What is permission? Not an act of God, but a cessation of action. It does not bestow existence, but gives to that, which already exists, power over its own life. Nature itself affirms that creation differs in kind and characteristic from permission. Creation is not a part of ordination, but it is the principle, point, first term. Permission belongs to ordination, consequent on that principle. It does not then pertain to creation.

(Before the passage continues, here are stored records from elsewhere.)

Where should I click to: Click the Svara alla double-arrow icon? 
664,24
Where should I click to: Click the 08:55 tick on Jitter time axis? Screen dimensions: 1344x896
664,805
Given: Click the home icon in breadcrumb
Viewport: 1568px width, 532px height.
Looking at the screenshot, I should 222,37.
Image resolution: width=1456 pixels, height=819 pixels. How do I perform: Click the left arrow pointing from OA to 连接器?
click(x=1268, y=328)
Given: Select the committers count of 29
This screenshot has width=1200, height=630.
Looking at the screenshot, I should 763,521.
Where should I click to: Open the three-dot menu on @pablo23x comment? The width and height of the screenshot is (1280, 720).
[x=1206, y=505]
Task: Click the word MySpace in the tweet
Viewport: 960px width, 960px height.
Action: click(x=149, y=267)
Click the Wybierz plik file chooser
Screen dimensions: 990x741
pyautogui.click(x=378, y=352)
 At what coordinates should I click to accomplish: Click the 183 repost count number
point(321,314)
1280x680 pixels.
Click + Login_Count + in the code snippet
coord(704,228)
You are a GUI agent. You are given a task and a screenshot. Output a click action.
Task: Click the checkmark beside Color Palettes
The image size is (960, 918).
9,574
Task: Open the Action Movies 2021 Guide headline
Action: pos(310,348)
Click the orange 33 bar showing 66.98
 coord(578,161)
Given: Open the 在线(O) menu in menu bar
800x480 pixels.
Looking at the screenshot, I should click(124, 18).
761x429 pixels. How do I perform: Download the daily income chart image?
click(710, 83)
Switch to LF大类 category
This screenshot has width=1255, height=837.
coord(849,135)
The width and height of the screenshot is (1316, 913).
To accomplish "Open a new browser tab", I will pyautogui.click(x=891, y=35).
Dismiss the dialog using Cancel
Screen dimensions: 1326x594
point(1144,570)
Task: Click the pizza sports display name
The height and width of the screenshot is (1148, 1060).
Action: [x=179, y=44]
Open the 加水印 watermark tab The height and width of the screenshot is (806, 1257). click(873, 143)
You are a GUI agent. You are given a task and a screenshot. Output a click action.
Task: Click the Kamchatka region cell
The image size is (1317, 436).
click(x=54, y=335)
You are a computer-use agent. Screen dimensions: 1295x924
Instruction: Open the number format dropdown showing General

It is true, that freedom of the will in man pertains to creation, but as an essential faculty, not as developed in action; which action, without doubt, after the creation of the faculty and its endowment with its qualities, depends on the divine ordination, and that ordination on providence. I do not, indeed, see how that permission could be bestowed on our first parents at their creation, which, in our case, must be referred to ordination. It is necessary that there should be correspondence in both cases. But, finally, though I should concede that permission pertains to creation, this also, even on your authority, would be the work of providence, since you say that providence is creating, as well as sustaining and governing. Permission, then, by your consent, belongs to providence. It belong, according to our argument, and, as I hope, with your assent, to governing or ordaining providence. Therefore, whatever may be said concerning the relation of providence, permission, by necessary consequence, pertains to it.



I have now discussed the theory, which considers man as the object of predestination and preterition, either in a purely natural state, or also with some supernatural endowments, yet apart from the consideration of sin as a condition requisite in the object. And I think that I have proved that man is considered by God, in His decree, not otherwise than as a sinner. I proceed to answer the three arguments usually urged in favour of this theory; and I only show that a theory, like this, is not sustained by those arguments. It seems, therefore, to be requisite, not only that my reasoning should be refuted, but also that the force of those arguments should be established. The latter has been entirely neglected by you. We will now consider in what respects my reasoning has been invalidated.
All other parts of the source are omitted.